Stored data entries
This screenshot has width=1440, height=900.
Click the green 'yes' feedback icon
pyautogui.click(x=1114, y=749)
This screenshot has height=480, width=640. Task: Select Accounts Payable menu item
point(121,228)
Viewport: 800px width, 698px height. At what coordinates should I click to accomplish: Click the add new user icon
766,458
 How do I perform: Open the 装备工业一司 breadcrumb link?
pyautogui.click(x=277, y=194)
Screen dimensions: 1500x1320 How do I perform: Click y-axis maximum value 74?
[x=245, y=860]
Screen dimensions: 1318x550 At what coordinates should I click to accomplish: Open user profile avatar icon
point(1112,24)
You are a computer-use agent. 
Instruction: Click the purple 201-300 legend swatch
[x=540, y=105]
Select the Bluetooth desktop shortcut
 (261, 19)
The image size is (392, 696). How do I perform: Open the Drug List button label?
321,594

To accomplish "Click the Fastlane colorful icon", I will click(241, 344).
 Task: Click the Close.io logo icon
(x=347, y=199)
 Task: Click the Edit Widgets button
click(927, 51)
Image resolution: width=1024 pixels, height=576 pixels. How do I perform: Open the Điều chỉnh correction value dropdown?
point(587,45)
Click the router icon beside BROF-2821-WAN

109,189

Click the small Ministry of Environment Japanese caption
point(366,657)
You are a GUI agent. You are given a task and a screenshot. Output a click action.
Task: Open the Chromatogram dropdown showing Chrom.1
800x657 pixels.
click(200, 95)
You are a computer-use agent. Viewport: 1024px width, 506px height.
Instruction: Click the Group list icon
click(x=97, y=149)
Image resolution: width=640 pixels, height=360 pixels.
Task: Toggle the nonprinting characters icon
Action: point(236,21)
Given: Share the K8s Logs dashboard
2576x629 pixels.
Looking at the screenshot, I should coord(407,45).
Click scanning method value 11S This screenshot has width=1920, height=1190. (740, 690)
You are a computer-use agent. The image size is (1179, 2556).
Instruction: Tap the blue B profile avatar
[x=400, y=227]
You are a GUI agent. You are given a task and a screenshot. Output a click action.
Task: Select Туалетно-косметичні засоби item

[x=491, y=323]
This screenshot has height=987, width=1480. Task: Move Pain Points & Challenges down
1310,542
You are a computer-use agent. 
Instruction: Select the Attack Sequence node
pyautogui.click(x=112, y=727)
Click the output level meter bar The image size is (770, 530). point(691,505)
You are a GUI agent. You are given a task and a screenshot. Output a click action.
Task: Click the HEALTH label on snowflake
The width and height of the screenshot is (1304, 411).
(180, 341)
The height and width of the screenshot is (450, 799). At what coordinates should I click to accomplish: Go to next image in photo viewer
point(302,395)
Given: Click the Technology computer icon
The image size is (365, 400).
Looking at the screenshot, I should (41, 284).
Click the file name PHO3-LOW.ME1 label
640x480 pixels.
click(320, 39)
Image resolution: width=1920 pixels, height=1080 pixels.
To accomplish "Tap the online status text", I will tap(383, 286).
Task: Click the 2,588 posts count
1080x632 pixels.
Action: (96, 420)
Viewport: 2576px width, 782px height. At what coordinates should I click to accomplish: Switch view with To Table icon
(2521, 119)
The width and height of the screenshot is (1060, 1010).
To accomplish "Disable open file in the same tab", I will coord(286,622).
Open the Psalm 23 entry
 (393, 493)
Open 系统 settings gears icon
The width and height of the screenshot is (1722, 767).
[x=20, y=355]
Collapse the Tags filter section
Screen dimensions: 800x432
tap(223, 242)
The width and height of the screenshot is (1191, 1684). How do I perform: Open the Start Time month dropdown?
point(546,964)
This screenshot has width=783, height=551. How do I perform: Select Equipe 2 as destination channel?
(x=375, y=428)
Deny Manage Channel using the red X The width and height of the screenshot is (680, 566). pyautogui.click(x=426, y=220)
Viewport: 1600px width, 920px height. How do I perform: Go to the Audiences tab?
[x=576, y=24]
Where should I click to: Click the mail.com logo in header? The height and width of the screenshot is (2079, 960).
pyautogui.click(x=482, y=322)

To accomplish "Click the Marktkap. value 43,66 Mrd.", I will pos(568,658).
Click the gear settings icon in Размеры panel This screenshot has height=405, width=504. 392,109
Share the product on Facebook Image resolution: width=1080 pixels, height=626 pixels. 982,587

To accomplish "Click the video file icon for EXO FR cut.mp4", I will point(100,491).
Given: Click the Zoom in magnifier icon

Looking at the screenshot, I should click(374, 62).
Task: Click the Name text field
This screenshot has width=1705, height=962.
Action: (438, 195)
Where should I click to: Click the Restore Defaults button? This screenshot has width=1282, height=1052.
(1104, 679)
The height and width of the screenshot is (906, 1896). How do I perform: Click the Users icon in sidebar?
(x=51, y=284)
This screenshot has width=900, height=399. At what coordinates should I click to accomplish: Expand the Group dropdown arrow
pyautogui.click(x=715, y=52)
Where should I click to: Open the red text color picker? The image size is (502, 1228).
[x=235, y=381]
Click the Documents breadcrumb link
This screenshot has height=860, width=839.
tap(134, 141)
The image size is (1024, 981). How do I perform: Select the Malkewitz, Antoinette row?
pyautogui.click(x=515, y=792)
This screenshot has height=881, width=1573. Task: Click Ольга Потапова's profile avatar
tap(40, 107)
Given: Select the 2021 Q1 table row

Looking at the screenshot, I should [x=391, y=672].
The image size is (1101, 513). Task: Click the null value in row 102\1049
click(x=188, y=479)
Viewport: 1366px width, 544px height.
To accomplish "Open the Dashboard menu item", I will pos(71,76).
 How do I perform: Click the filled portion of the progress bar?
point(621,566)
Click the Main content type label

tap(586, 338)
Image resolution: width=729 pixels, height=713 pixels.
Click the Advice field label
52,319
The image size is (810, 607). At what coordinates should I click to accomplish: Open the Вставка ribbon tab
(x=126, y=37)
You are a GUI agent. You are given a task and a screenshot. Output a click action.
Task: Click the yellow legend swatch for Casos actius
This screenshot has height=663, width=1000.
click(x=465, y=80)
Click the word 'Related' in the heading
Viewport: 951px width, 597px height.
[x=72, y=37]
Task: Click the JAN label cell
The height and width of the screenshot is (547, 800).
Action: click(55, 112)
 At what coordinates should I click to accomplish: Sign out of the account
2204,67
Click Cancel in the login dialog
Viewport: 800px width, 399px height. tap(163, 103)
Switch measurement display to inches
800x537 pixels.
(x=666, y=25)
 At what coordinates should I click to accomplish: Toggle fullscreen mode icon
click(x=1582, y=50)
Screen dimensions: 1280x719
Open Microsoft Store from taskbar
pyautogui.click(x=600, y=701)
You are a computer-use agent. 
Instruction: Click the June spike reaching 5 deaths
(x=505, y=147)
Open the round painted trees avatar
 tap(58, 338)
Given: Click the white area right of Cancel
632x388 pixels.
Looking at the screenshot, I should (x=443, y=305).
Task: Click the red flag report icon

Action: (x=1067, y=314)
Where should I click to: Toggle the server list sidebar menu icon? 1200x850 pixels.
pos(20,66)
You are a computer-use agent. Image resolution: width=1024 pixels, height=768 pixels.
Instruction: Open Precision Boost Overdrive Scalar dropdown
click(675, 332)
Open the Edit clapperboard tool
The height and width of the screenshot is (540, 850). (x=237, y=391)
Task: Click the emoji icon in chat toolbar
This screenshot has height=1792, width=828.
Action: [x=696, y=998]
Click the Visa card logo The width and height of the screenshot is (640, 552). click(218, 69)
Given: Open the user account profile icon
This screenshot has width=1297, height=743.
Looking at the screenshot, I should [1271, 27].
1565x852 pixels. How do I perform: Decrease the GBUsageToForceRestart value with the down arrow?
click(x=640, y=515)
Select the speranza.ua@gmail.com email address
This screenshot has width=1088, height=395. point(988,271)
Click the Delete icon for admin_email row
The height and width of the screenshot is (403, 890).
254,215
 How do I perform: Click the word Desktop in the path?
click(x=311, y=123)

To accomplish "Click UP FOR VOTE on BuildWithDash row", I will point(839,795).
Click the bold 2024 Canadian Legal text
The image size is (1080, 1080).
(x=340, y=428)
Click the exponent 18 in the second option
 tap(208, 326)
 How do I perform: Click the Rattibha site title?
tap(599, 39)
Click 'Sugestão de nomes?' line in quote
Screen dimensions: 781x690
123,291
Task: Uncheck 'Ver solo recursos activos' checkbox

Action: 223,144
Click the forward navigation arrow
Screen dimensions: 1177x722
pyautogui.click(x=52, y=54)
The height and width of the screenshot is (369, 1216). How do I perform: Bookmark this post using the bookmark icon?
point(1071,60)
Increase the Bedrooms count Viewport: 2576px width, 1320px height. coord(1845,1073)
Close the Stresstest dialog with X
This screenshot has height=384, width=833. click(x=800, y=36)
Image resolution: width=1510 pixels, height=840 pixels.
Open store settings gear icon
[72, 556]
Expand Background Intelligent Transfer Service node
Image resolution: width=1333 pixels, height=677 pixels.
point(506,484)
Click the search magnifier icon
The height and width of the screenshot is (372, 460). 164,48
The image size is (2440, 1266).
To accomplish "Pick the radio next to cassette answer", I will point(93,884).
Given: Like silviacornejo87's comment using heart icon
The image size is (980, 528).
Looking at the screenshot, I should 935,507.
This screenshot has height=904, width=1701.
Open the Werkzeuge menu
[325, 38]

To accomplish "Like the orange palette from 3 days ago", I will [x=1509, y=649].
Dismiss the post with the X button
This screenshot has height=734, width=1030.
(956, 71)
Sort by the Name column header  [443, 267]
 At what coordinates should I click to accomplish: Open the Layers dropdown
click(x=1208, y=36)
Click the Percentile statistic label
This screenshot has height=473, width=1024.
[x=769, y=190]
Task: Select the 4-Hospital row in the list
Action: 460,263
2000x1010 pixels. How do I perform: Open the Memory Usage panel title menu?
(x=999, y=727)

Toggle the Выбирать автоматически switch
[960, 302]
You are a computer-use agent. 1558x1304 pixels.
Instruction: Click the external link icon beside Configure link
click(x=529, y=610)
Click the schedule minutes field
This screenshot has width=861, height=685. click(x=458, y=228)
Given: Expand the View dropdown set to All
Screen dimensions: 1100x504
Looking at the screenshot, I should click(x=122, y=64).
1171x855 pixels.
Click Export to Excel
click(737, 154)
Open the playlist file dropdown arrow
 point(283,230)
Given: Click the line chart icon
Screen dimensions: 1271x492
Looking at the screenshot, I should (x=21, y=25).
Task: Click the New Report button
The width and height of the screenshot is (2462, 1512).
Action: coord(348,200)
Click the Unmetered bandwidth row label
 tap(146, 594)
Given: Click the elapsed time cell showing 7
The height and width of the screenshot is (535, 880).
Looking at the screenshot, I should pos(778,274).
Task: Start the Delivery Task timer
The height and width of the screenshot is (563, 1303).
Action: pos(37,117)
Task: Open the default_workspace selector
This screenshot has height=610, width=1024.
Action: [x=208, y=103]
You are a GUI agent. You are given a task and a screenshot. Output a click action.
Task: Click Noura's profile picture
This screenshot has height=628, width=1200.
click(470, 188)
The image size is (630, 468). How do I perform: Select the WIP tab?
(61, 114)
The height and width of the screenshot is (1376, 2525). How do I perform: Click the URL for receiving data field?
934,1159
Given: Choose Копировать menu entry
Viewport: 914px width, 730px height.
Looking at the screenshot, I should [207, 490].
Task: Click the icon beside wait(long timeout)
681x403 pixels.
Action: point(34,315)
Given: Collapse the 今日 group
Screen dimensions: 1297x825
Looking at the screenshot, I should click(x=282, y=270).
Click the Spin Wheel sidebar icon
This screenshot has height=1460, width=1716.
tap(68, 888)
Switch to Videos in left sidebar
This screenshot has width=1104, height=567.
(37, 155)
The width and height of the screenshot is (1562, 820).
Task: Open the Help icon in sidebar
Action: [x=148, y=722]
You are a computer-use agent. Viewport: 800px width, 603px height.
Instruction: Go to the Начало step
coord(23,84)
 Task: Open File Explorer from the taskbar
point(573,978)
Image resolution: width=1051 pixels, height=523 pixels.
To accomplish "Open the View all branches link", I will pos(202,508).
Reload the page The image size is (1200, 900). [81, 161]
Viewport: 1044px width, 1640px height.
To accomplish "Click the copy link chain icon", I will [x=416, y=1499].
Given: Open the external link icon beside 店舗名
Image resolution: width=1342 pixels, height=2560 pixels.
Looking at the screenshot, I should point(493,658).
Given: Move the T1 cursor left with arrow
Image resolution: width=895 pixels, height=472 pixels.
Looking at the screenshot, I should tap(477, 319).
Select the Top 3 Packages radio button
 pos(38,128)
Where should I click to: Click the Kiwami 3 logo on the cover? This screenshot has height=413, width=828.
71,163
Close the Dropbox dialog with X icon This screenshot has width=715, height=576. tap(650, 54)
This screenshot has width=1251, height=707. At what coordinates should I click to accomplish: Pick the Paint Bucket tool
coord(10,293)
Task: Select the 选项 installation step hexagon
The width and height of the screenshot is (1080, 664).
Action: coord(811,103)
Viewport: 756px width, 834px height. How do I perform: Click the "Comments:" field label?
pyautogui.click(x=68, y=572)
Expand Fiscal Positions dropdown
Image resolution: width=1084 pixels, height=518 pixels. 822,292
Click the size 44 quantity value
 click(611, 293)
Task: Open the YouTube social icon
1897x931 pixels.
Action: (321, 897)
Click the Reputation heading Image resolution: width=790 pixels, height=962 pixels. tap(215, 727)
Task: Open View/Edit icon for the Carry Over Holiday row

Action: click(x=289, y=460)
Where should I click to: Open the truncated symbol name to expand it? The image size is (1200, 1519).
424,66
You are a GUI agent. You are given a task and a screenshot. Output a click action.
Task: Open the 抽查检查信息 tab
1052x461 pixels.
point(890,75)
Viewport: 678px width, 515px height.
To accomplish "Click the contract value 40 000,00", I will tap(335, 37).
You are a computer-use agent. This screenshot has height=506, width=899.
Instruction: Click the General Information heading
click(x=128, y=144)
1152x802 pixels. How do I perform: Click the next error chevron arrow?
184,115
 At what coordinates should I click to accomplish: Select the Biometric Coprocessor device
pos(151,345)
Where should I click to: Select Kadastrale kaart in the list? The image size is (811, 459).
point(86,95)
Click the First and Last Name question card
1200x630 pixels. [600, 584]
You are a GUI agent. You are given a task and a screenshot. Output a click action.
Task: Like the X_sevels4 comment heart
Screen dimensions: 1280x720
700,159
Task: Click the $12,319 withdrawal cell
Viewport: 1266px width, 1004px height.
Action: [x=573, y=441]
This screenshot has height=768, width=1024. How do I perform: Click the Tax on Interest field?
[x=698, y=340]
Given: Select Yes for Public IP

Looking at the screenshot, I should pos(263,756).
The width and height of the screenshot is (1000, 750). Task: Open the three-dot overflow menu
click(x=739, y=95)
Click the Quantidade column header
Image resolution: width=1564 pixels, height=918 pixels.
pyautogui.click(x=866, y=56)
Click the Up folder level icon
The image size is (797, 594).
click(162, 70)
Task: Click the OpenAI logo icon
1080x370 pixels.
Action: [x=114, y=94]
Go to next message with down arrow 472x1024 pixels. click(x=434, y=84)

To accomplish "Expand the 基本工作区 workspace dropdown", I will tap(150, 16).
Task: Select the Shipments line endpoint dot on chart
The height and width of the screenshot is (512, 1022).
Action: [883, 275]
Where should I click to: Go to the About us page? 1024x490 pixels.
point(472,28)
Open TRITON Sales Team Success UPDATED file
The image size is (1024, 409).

> _TASK TO CARRY OUT_:
Where a line above contains the string "computer", copy that line.

> _TASK RESULT_:
You are a computer-use agent. 
You are a computer-use agent. Viewport: 1024px width, 506px height.
You are a computer-use agent. The image size is (1179, 2556).
You are a computer-use agent. 
Given: Click the Technology computer icon
You are a computer-use agent. 
You are a computer-use agent. Image resolution: width=1024 pixels, height=768 pixels.
You are a computer-use agent. 1558x1304 pixels.
You are a computer-use agent. Viewport: 800px width, 603px height.
You are a computer-use agent. This screenshot has height=506, width=899.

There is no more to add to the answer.